1. could anybody tell me one academic example of such an asset? (let's forget that empirically, none of them fit lognormal model ) and in that case, why could we assume that future price of the asset would (theoretically) fit the model?

2. this is related with las question on 1. Taking into acocunt relationship between future price and underlying asset, if we assume log returns of forward prices are normal, wouldn't we be assuming too that asset prices log returns are normal too?? (which would contradict what we say that asset price is not lognormal)

thanks very much for the help!!!
And sorry if questions are bit weird, but I'm quite new on this subject...
 
Black's formula, as you point out, isn't so much a different model from BS. It's the same model expressed in terms of a zero-coupon bond as the unit of value (called the "numeraire") instead of the money-market account.

To illustrate the difference, consider the simplest of contracts to hedge: a forward contract: You agree to deliver 1 unit of an asset whose spot price is S at some future time T for an agreed-upon amount K. K is chosen so that the contract has zero net value at inception. For the sake of simplicity, suppose S produces no cash flows between now and T.

In the money-market numeraire, the static hedge goes like this: Purchase the asset today for S, and finance the purchase by selling S shares of the money-market asset. When T rolls around, you deliver the asset in exchange for K, using this amount to close your money-market short. So the fair strike K is equal to S shares of the money market asset at any and all future times T. This is another way of expressing the martingale requirement in the risk-neutral measure.

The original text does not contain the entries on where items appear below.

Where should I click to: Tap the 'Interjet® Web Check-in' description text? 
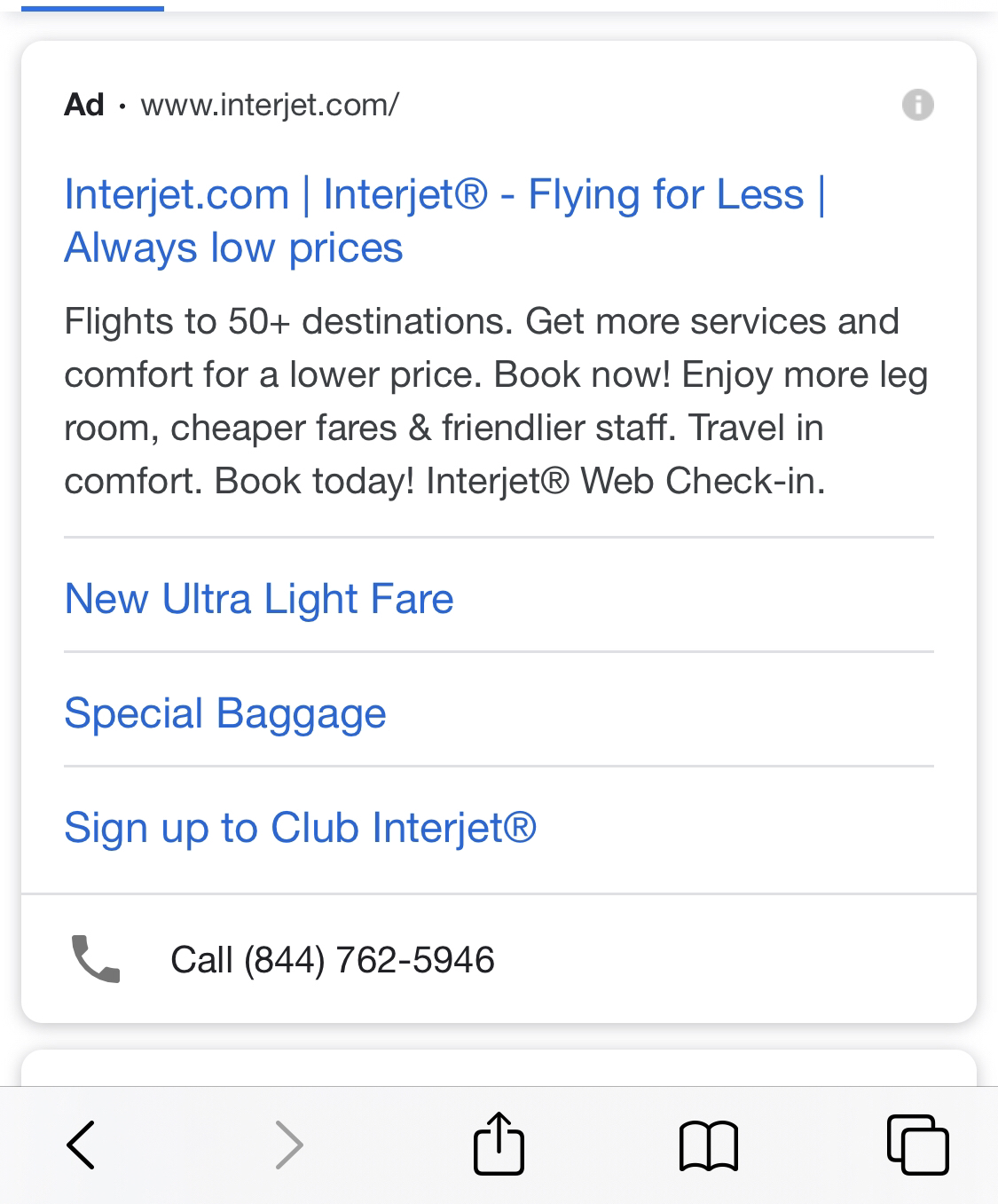point(625,481)
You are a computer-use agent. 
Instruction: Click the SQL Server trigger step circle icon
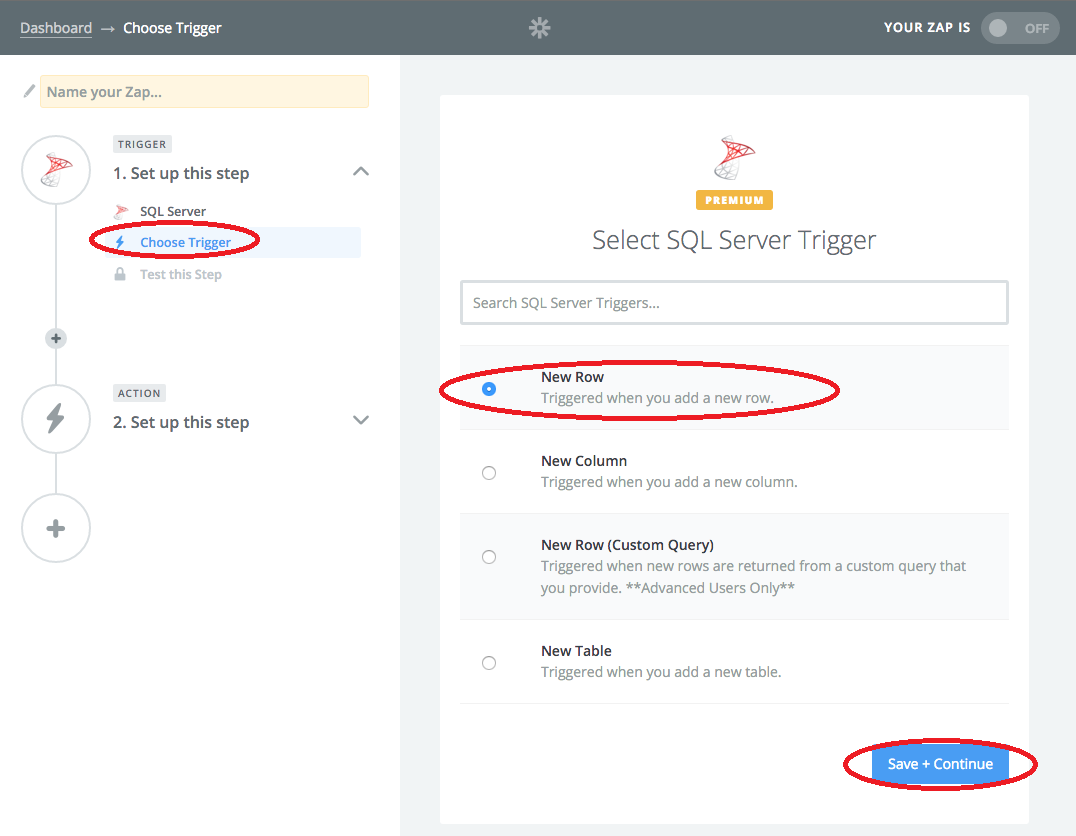click(x=56, y=170)
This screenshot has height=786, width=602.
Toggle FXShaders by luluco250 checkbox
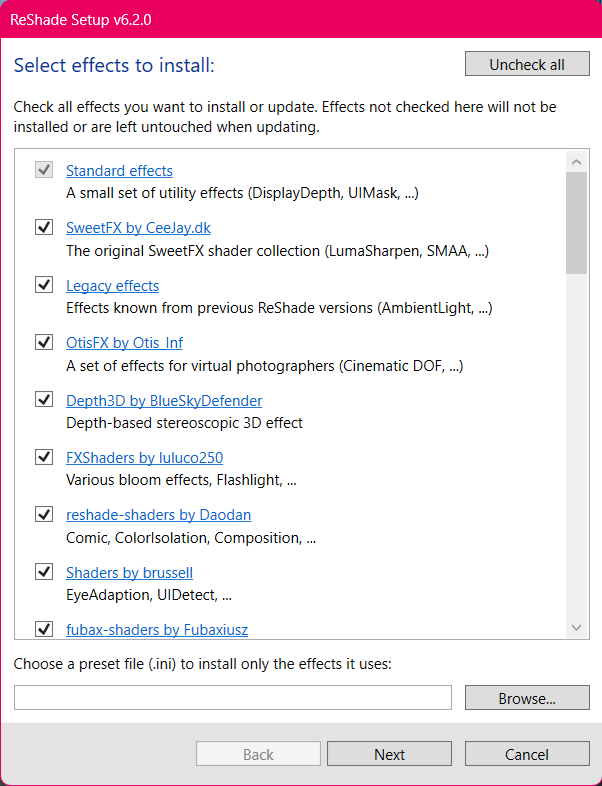tap(44, 457)
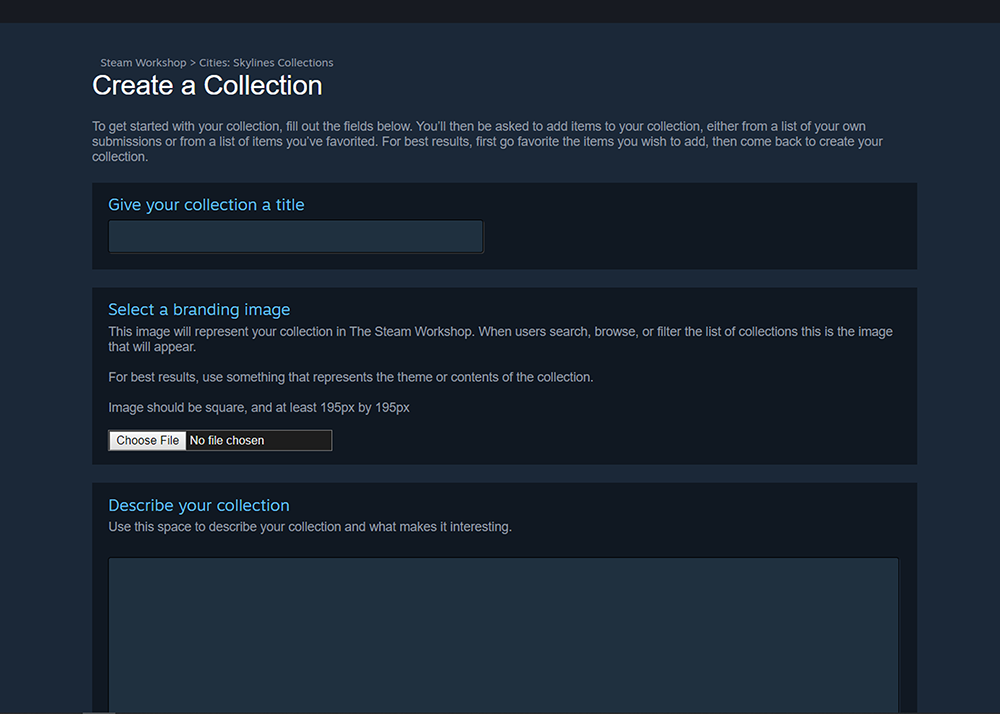Click empty space right of the title field
The height and width of the screenshot is (714, 1000).
700,237
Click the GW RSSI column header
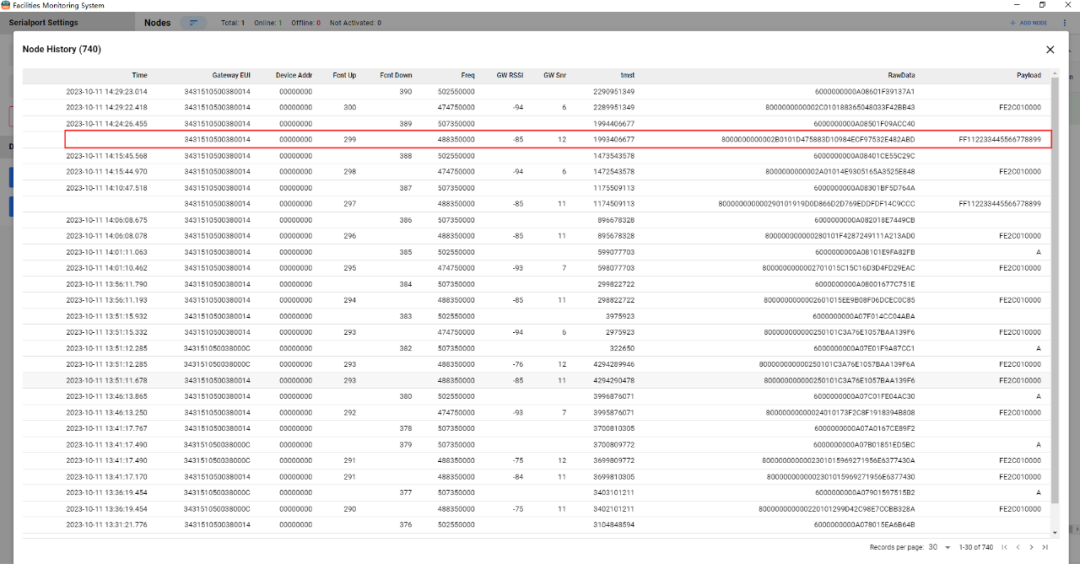Screen dimensions: 1080x564 point(510,75)
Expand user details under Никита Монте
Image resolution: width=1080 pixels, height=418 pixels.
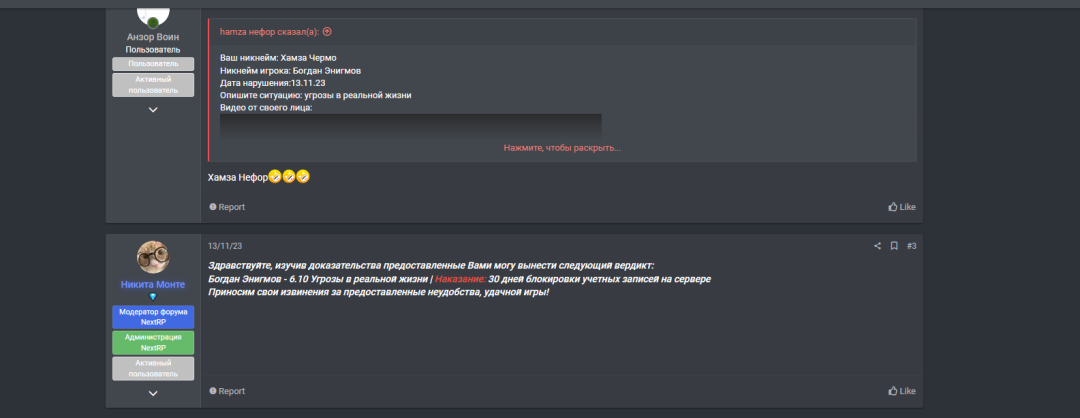153,393
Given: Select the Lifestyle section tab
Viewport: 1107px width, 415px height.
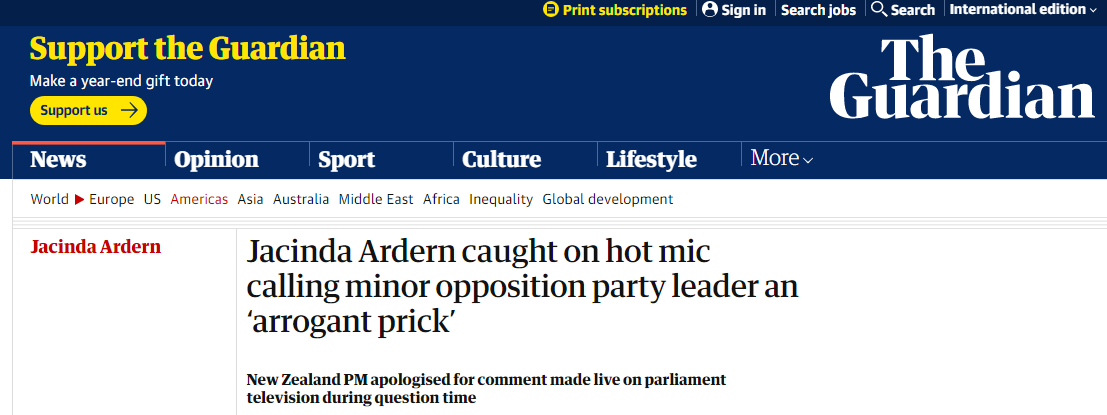Looking at the screenshot, I should (x=651, y=159).
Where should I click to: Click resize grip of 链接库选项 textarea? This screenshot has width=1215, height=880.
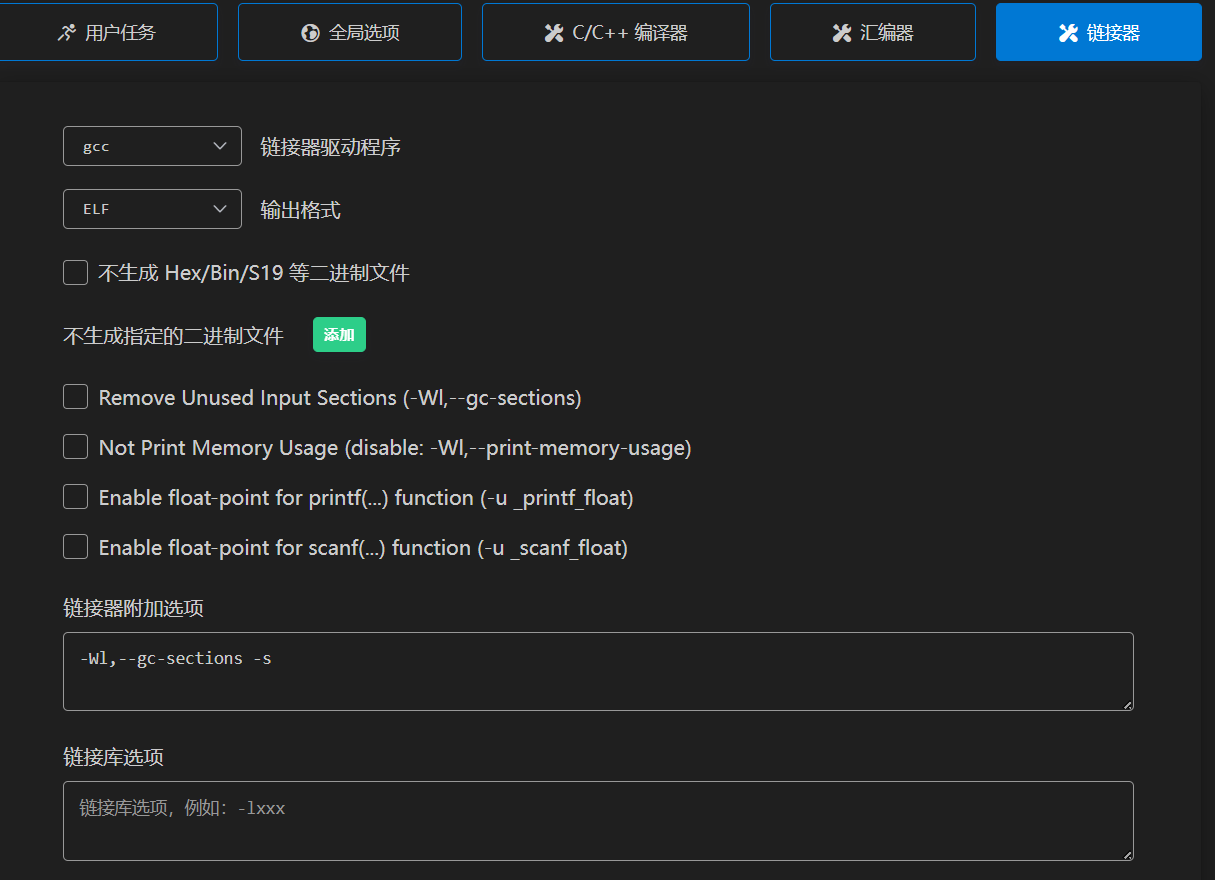[1127, 854]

How you actually calculate K is another question; without other asset information, you cannot actually assign a numerical value to K at time zero. In Black-Scholes, you typically infer an interest rate to time T from bond prices and use this to calculate what K actually is.

Consider an alternate way of hedging the contract: Instead of funding by shorting the money-market asset, do it by shorting a zero-coupon bond with maturity T. In this scheme, once again you deliver the asset at T and close the short by paying K.

If the price of the zero-coupon bond today is P_T, then you can explicitly calculate the fair strike K as S / P_T. This is the forward price of the asset, and as you can see is the price of the asset denominated not in terms of the money-market asset, but as a number of units of the zero-coupon bond maturing at T. The measure induced by this asset is called the T-forward measure, and is the measure in which Black's formula operates.

Why is this useful? Consider an interest rate caplet, which is essentially a call option on an interest rate: In this option, we observe at time t an interest rate to tenor (T - t), where T > t. (Usually this is 3-month LIBOR, so that for example we have t = 6 months and T = 9 months.) At T, the contract pays some multiple of (r - r_K)+, where r is the rate observed and r_K is the strike rate.

How would we value this? As seen at time zero, the value of the payoff is the risk-neutral expectation in the money-market numeraire:
V = E_mm [P_T *(T - t) * (r - r_K)+]
...scaled by the deal notional.

This is not at all easy since the discount factor P_T and the forward rate r are related. The resulting payoff function is convex and not fun to deal with.

But if we denominate all assets in terms of the zero-coupon bond maturing at T, we get a much nicer result:
V / P_T = E_Tfwd [(T - t) * (r - r_K)+]

By choosing the risk-free zero-coupon bond as our numeraire, its value ceases to be random: it is 1 at all times. The payoff must of course also be denominated in terms of this numeraire, but doing so actually simplifies the payoff in this case.

This is why Black's formula is used to value caplets and floorlets, as well as swaptions, which choose a different numeraire to achieve the same simplification of the payoff function.

[[Edit to add:]]
I should point out additionally that, typically of finance, there is at least one significant chunk of fine print I have left out here, relating to the "convexity adjustment" discussion that has been proceeding in another thread. I will simply state without explanation, unless it's asked for, that caps/floors and swaptions--as well as the instruments on which they are options: FRA's and swaps--are amenable to this change-of-numeraire technique without requiring any adjustment to the payoff or the forward rate used.